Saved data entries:
───

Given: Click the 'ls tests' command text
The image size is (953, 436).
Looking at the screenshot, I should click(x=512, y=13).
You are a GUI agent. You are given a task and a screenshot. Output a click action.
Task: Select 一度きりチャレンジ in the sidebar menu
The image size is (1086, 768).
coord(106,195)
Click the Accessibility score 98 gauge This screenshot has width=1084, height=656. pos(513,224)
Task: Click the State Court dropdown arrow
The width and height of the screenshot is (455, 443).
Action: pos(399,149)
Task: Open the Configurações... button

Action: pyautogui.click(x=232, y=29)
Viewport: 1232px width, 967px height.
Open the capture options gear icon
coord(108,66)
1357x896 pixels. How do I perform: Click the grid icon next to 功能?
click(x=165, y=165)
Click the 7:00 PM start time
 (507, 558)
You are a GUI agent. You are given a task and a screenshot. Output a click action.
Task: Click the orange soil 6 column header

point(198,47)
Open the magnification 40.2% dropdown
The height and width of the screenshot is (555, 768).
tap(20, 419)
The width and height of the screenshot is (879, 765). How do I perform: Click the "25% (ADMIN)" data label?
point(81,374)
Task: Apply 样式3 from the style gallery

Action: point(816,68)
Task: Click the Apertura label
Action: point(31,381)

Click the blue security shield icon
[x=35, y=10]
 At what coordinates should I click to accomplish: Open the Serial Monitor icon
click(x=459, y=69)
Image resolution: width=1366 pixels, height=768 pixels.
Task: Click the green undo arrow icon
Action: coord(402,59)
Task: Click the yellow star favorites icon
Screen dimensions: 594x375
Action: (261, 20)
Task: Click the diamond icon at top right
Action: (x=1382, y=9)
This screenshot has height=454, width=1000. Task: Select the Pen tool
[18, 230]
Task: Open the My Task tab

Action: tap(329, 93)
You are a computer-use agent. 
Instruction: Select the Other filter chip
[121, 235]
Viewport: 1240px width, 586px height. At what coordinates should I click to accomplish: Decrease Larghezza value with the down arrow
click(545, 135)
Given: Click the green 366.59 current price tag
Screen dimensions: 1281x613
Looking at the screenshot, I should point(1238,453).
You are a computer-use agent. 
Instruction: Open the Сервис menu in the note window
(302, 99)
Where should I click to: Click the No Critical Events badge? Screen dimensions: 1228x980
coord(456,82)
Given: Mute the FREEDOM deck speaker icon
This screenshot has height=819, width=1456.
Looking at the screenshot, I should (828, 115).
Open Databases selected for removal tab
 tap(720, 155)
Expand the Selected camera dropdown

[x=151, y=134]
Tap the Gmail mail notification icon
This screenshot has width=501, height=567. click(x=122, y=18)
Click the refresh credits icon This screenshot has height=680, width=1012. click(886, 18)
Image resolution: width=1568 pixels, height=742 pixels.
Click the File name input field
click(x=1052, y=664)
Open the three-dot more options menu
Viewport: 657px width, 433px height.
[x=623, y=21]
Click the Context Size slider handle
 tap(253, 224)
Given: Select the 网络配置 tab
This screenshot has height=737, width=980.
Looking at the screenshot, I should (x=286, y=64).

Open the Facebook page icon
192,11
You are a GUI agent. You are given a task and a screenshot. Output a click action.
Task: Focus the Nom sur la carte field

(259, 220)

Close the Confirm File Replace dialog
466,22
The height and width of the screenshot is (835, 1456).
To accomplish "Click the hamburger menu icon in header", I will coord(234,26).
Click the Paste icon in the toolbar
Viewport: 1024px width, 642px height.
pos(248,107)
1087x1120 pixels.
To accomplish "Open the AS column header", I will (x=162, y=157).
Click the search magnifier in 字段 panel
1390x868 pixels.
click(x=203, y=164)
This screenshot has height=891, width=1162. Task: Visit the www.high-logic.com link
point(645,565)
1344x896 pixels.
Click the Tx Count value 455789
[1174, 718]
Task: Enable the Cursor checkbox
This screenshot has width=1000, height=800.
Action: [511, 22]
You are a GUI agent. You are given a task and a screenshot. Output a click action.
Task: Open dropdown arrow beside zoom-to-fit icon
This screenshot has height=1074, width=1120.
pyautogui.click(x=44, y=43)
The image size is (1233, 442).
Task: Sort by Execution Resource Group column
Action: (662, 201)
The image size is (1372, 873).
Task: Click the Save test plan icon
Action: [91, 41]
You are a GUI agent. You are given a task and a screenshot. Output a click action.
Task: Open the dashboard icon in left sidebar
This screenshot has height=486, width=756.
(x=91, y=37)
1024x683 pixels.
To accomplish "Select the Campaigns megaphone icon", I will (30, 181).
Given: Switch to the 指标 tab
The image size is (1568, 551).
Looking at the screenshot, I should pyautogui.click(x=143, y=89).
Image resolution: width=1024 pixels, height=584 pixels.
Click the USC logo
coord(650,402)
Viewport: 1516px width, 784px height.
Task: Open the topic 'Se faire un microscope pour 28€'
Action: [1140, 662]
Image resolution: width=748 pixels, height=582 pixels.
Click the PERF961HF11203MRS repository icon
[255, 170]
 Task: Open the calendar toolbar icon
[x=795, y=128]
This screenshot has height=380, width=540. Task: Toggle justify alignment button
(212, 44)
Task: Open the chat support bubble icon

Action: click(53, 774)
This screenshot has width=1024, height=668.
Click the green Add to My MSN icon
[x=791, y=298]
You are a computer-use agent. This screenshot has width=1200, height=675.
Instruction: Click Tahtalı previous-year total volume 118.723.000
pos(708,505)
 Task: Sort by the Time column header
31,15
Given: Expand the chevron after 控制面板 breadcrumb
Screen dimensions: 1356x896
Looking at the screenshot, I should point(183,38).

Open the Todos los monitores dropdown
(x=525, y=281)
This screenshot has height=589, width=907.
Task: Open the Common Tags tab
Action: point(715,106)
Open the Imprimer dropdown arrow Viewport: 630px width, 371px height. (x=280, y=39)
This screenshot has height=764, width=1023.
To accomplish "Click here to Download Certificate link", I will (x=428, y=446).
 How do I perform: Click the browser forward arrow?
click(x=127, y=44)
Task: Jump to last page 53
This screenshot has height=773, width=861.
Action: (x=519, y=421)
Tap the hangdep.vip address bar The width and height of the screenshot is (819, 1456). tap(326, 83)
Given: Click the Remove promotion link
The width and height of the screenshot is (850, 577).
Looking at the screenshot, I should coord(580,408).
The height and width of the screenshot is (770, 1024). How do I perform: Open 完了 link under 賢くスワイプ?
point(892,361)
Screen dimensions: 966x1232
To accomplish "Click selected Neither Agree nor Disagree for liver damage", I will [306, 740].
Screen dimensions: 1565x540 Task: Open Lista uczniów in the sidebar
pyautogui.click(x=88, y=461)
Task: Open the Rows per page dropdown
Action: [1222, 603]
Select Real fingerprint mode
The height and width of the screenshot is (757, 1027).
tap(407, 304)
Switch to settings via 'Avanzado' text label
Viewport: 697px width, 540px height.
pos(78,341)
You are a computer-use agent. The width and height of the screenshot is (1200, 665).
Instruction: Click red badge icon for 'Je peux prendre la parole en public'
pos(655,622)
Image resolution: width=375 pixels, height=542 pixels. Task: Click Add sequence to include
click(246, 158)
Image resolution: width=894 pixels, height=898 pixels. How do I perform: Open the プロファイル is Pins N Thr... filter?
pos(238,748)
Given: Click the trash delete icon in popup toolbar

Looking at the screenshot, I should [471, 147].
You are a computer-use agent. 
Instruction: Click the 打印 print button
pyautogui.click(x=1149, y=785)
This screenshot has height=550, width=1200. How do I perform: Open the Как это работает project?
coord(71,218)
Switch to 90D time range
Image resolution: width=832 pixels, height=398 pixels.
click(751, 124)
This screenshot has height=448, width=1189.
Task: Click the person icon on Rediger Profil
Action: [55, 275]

───

▸ What to produce
Print the lines above from the one with "Screen dimensions: 594x375" through the one with "Given: Select the 网络配置 tab", both included, exactly as written and nothing more.

▸ Task result
Screen dimensions: 594x375
Action: (261, 20)
Task: Click the diamond icon at top right
Action: (x=1382, y=9)
This screenshot has height=454, width=1000. Task: Select the Pen tool
[18, 230]
Task: Open the My Task tab

Action: tap(329, 93)
You are a computer-use agent. 
Instruction: Select the Other filter chip
[121, 235]
Viewport: 1240px width, 586px height. At what coordinates should I click to accomplish: Decrease Larghezza value with the down arrow
click(545, 135)
Given: Click the green 366.59 current price tag
Screen dimensions: 1281x613
Looking at the screenshot, I should point(1238,453).
You are a computer-use agent. 
Instruction: Open the Сервис menu in the note window
(302, 99)
Where should I click to: Click the No Critical Events badge? Screen dimensions: 1228x980
coord(456,82)
Given: Mute the FREEDOM deck speaker icon
This screenshot has height=819, width=1456.
Looking at the screenshot, I should (828, 115).
Open Databases selected for removal tab
 tap(720, 155)
Expand the Selected camera dropdown

[x=151, y=134]
Tap the Gmail mail notification icon
This screenshot has width=501, height=567. click(x=122, y=18)
Click the refresh credits icon This screenshot has height=680, width=1012. click(886, 18)
Image resolution: width=1568 pixels, height=742 pixels.
Click the File name input field
click(x=1052, y=664)
Open the three-dot more options menu
Viewport: 657px width, 433px height.
[x=623, y=21]
Click the Context Size slider handle
 tap(253, 224)
Given: Select the 网络配置 tab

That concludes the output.